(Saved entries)

※ ※ ※

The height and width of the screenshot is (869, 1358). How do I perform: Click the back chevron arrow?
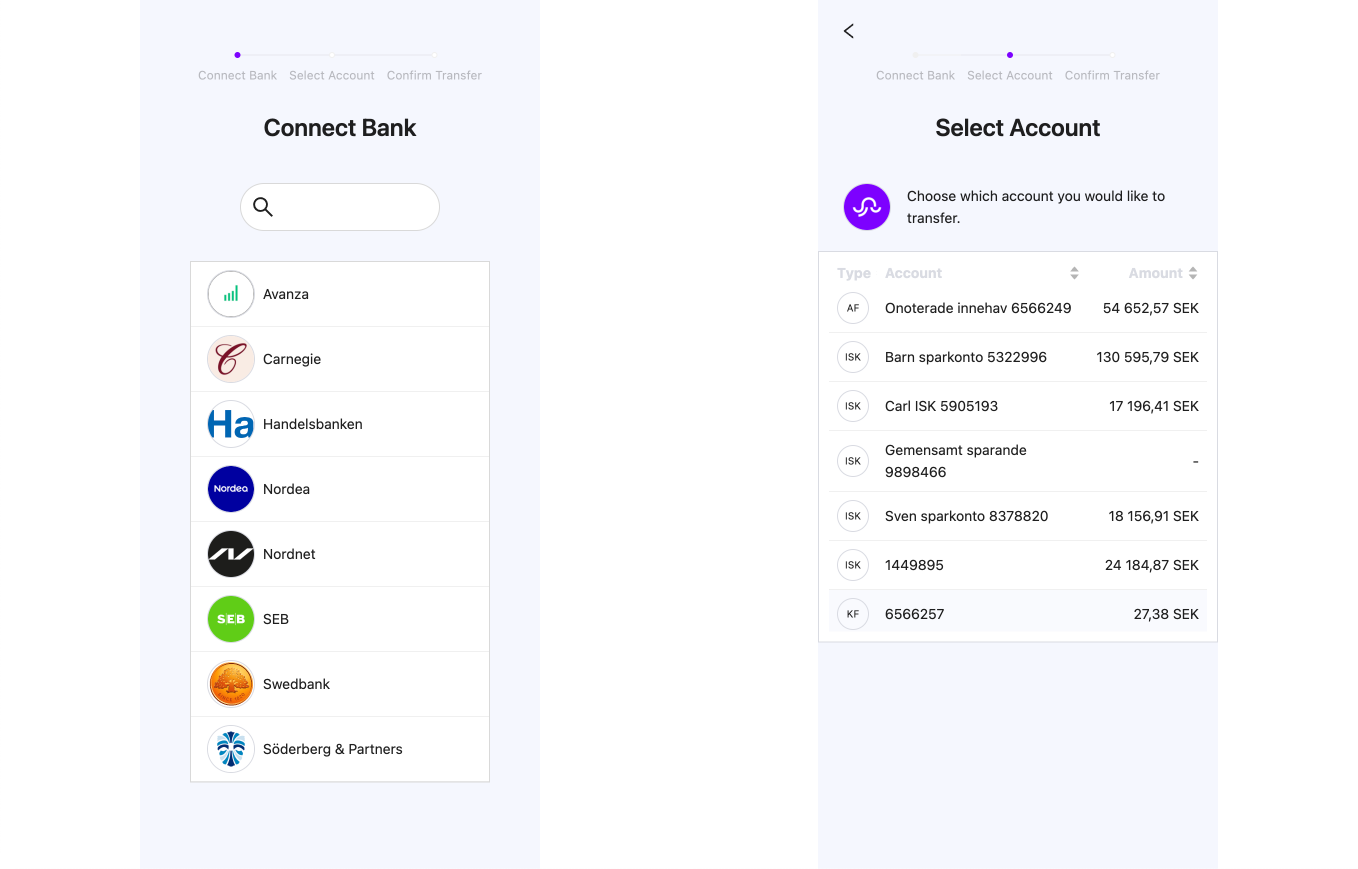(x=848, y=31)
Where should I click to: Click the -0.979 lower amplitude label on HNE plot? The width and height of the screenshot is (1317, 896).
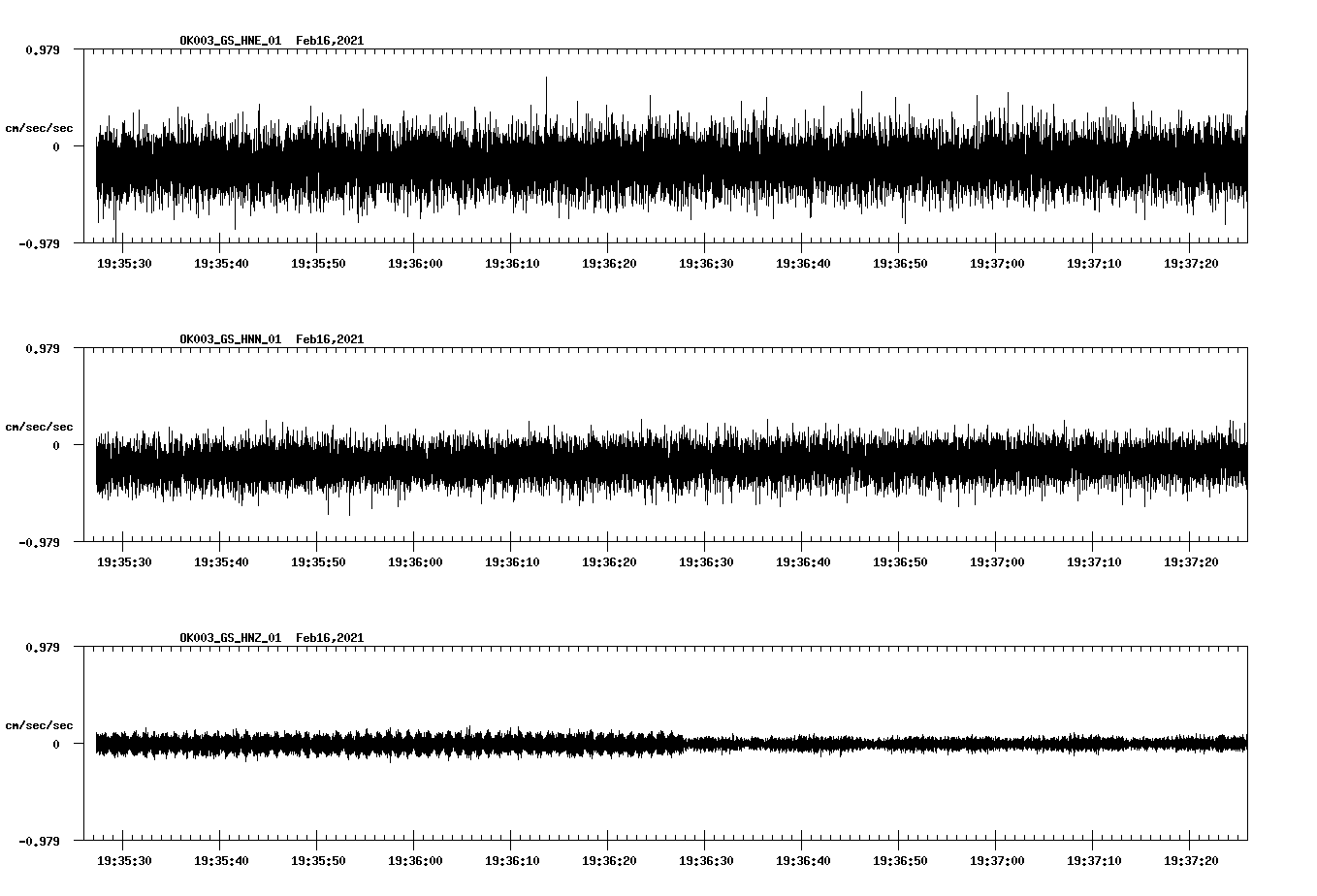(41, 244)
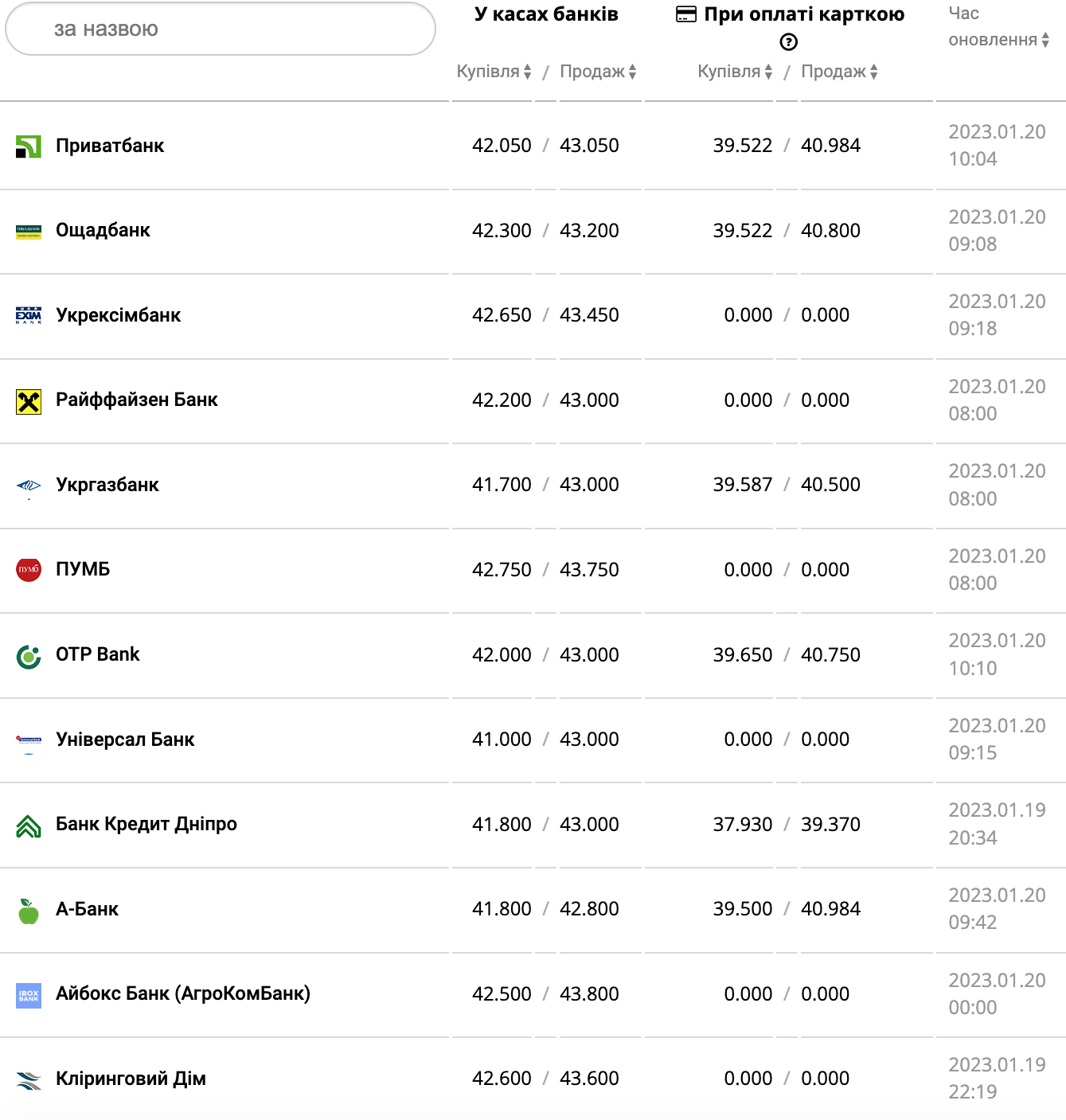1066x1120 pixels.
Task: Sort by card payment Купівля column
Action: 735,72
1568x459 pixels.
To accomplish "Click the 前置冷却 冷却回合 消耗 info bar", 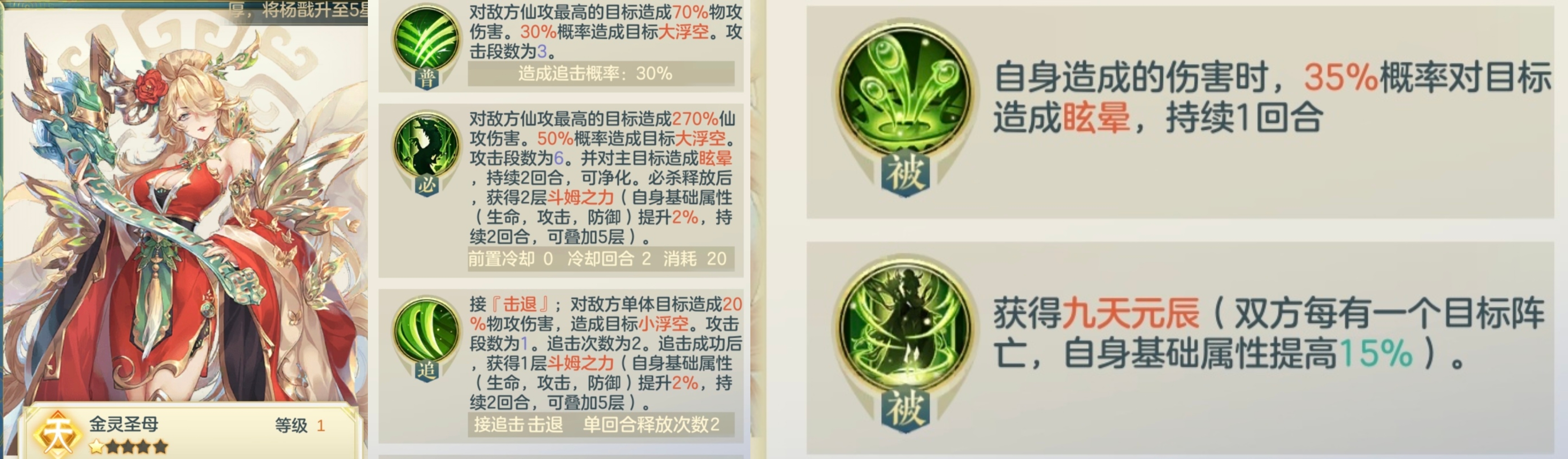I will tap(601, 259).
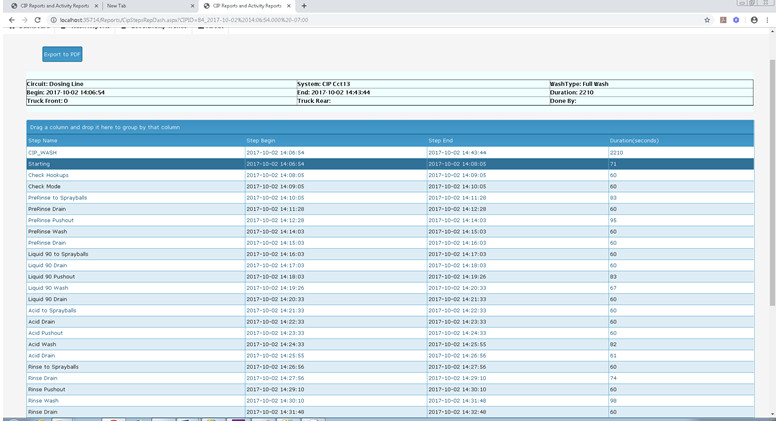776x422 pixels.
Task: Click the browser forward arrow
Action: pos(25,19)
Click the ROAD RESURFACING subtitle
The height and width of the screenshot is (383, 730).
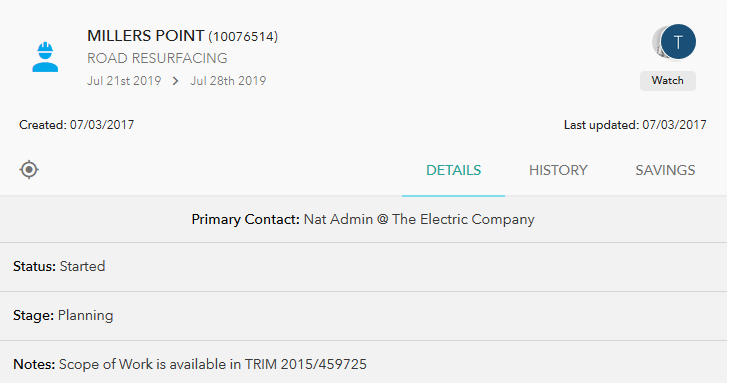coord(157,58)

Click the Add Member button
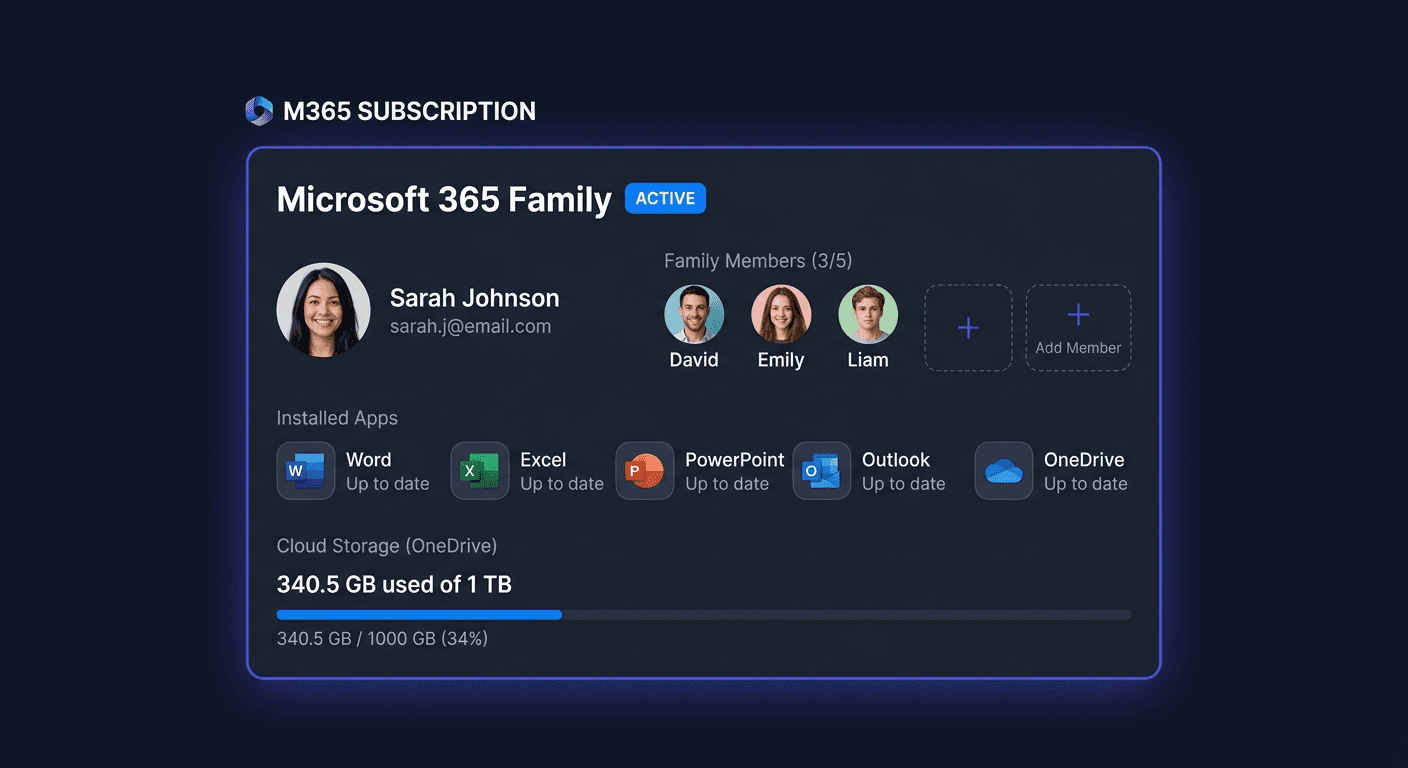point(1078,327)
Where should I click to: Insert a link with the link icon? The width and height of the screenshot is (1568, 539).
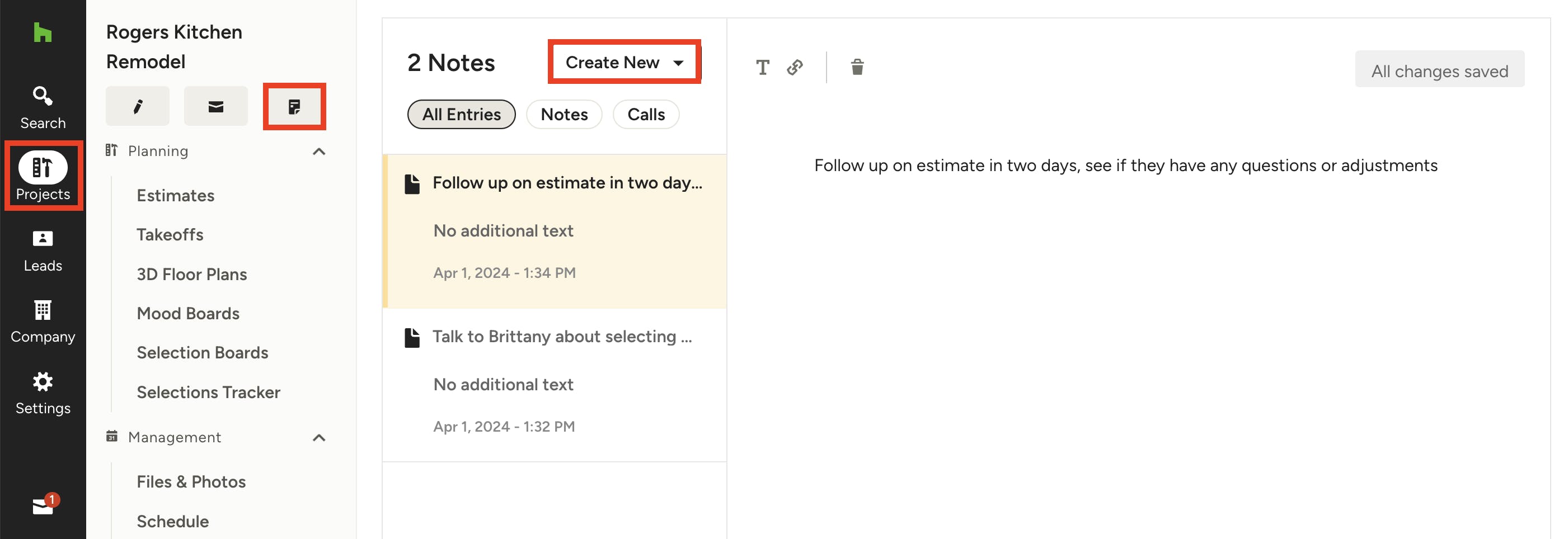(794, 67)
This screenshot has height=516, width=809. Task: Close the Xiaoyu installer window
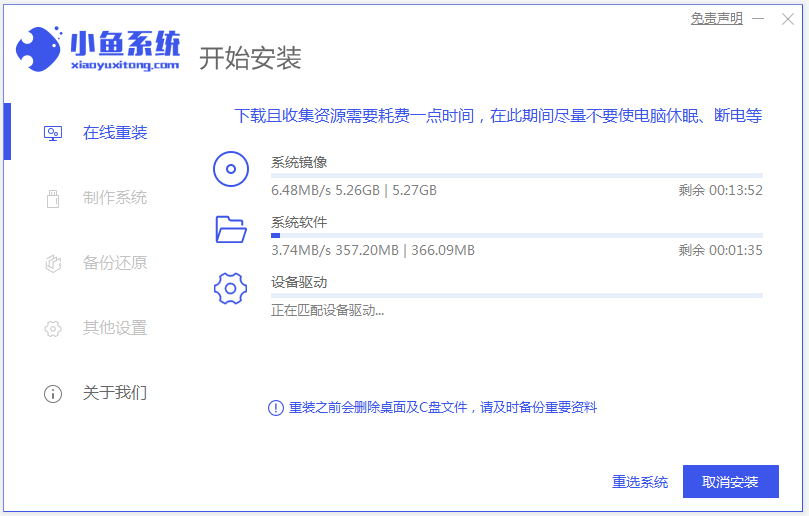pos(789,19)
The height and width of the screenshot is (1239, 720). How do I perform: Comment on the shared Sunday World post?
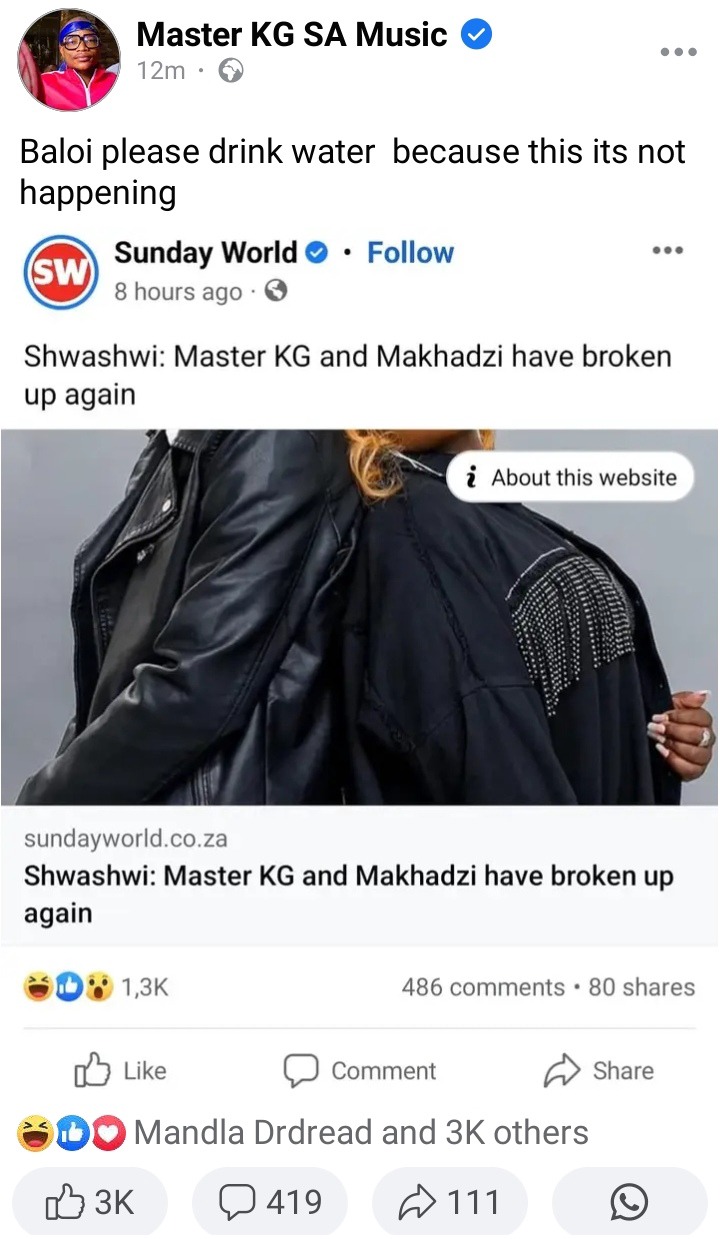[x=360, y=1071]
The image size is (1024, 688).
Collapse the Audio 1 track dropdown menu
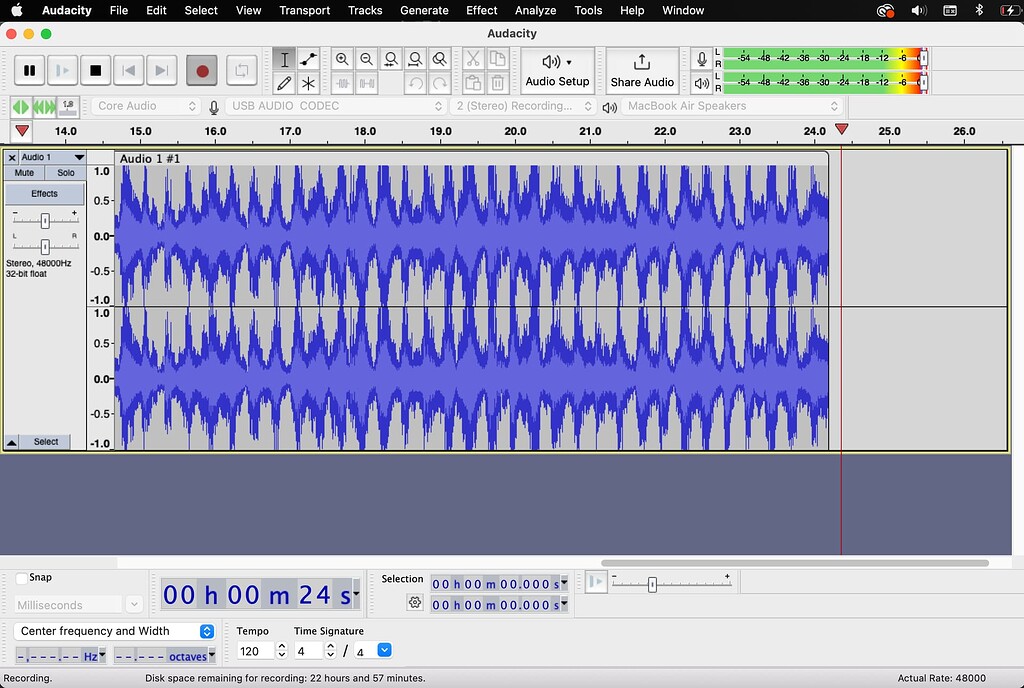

※ ※ ※

→ Assigned task
From the line containing "Click the ROAD RESURFACING subtitle" to the last line of the records above, return each line exactly, both ends included, and nothing more. Leave out the pictures.

→ Task output
Click the ROAD RESURFACING subtitle
The height and width of the screenshot is (383, 730).
coord(157,58)

Click the Add Member button
point(1078,327)
Where should I click to: Insert a link with the link icon? The width and height of the screenshot is (1568, 539).
(794, 67)
This screenshot has height=516, width=809. Task: Close the Xiaoyu installer window
pos(789,19)
The height and width of the screenshot is (1239, 720). How do I perform: Comment on the shared Sunday World post?
[x=360, y=1071]
The image size is (1024, 688).
Collapse the Audio 1 track dropdown menu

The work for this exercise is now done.